Archiving and preservation for research environments

LABDRIVE Research Data Management and Digital Preservation platform

LIBNOVA is a European SME created in 2009 focused on developing software solutions for Digital Preservation, providing software to ensure secure long-term guaranteed access to information in a simple and efficient manner, without deep knowledge of technology, full availability and access, making use of Digital Preservation standards, such as ISO 14721 (OAIS) and ISO 16363 (Trustworthy Digital Repository). During the ARCHIVER project, Libnova has developed LABDRIVE, a digital Research Data Management and digital preservation solution, capable of managing the full research project lifecycle, including budgeting, collaboration and preservation, for research organizations that need a unified platform to understand, protect and re-use their PB-range research datasets. The LABDRIVE SaaS resulting from ARCHIVER has now become Libnova’s solution for research organizations to create a consolidated preservation repository for their scientific data, achieving abstraction of the underlying platforms and technologies, in a cost-effective manner.

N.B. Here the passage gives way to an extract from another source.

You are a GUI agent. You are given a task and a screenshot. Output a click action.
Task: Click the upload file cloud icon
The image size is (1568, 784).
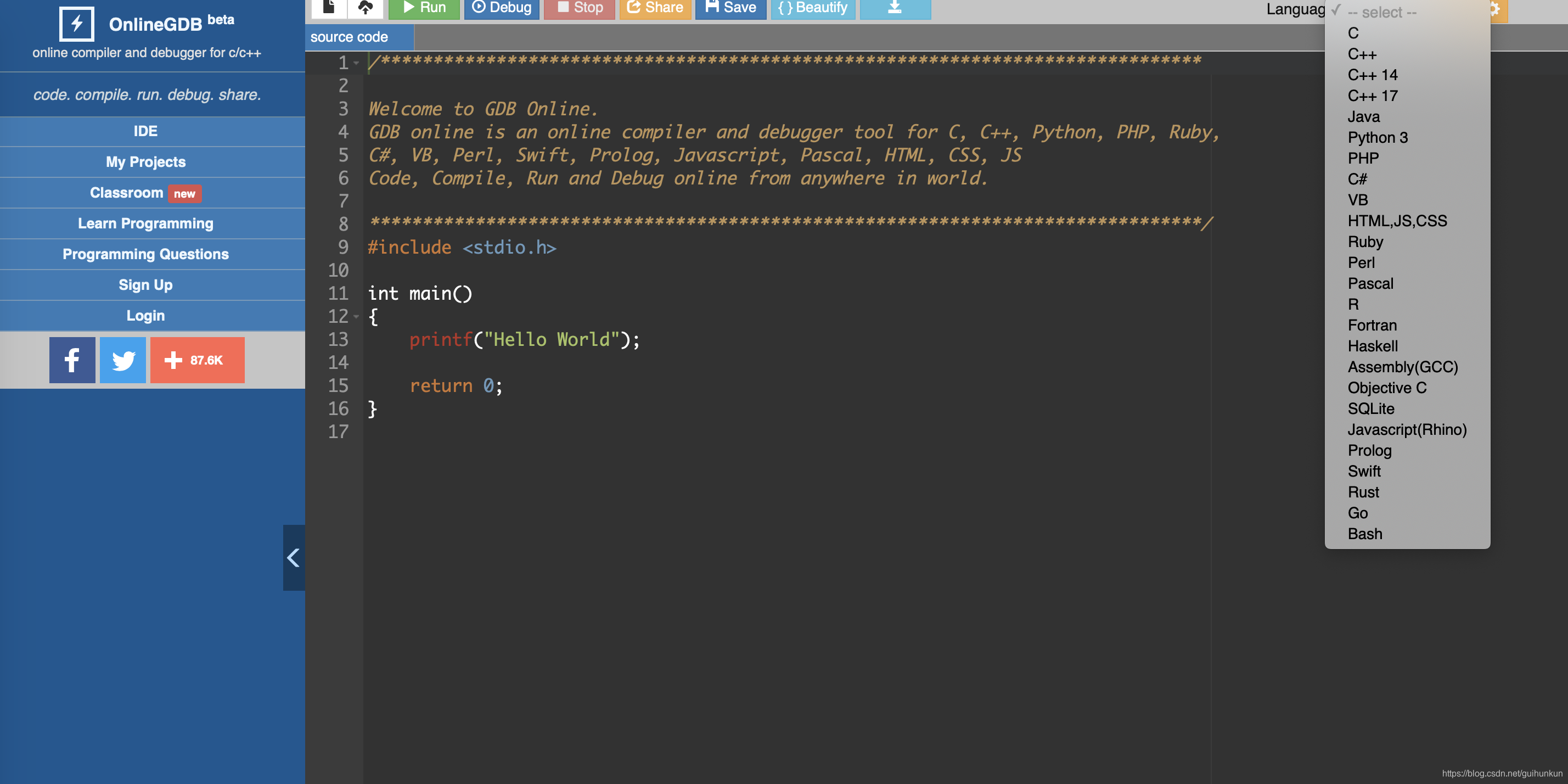pos(365,7)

LABDRIVE Research Data Management and digital preservation solution

The R&D activities during the ARCHIVER project included the re-engineering and migration to a new architecture to make it scalable to high volumes and throughputs. This has been achieved following an incremental R&D process with the ARCHIVER buyers validation, starting at 100k files, then 400k, 1 million, 20 million, 40 million finishing with 140 million and a total of 1,86PB of ingested content. The final tests of Libnova allowed a total volume of 15,87 PB ingested representing 618.162.714 files (including 739.416 large files, ingested during 31 days from a Libnova location to AWS in Frankfurt through the GÉANT network at a rate of approximately 500TB every 24 hours. The data ingested was based on the ARCHIVER Buyer’s datasets, replicated hundreds of times.

Libnova considers that this volume of ingestion in a preservation system represents a new milestone in the preservation industry, allowing the resulting product of ARCHIVER (a new line of product designated by LABDRIVE Research) to have a new redesigned architecture performing stable with a volume of data 2-3 orders of magnitude better than in the legacy architecture before the ARCHIVER project.

The resulting services of ARCHIVER from Libnova have addressed  the four layers of the R&D challenge as follows:

  • Layer 1 (Storage/basic archiving/secure backup): Capability of handling content of several PBs, with a strong foundation to continue improving in the range of hundreds of PB in the future. The resulting LIbnova services can manage large peaks in data traffic and are directly linked to the GÉANT network supporting multi-cloud data storage and an escrow to keep multiple automated replicas of the data.

  • Layer 2 (Preservation): Libnova is using standard data packages (BagIt) with full support for data ingestion and retrieval. Services offer a full set of APIs, not a single byte of information about every preserved object is not accessible using the API, where types of metadata (of all types) can be extracted. It supports a flexible metadata management mechanism by considering cases in which metadata does not exist along with cases in which complex metadata needs to be preserved.

  • Layer 3 (User services): Support of complex data type search modes: dates, times, locations, numbers, etc. can all be used for searching. Fulfilling use cases like, “get all datasets belonging to X experiment” with granular search (fields, specific dates, etc.) are supported. Full support for Federated AuthC/Z.

  • Layer 4    (Reproducibility Services): implementation of a generic emulation engine supporting for example native Jupyter Notebooks and the creation of a Python SDK. Reana workflows have been integrated as an example of support of a fully integrated reproducibility environment as well as SnakeMake workloads.   

The approach of Libnova consisted in forming a consortium of partners covering different aspects, converging on a final resulting service that can be made available to a broader audience. 

The main benefits can be resumed as follows:

  • Demystification of the concepts surrounding data preservation, by providing a service that is easy to understand and use.
  • Storage costs have been optimized where resources are only consumed as needed (e. g. scale from tenths of  groups of applications to several thousands and back again in approx. 30 minutes)               
  • Security auditing support for system events user login, permission and configuration changes.               
  • Promoting best practices for data models, data workflows, etc. following FAIR/TRUST
  • Cost calculators for cloud, hybrid or on-premise deployment and carbon footprint metrics management.

 

Similarly to Arkivum, detailed models and commercialization plans as well as self-assessment as TDR service providers have been developed by Libnova during the ARCHIVER project and can be used in the context of the European Open Science Cloud (EOSC).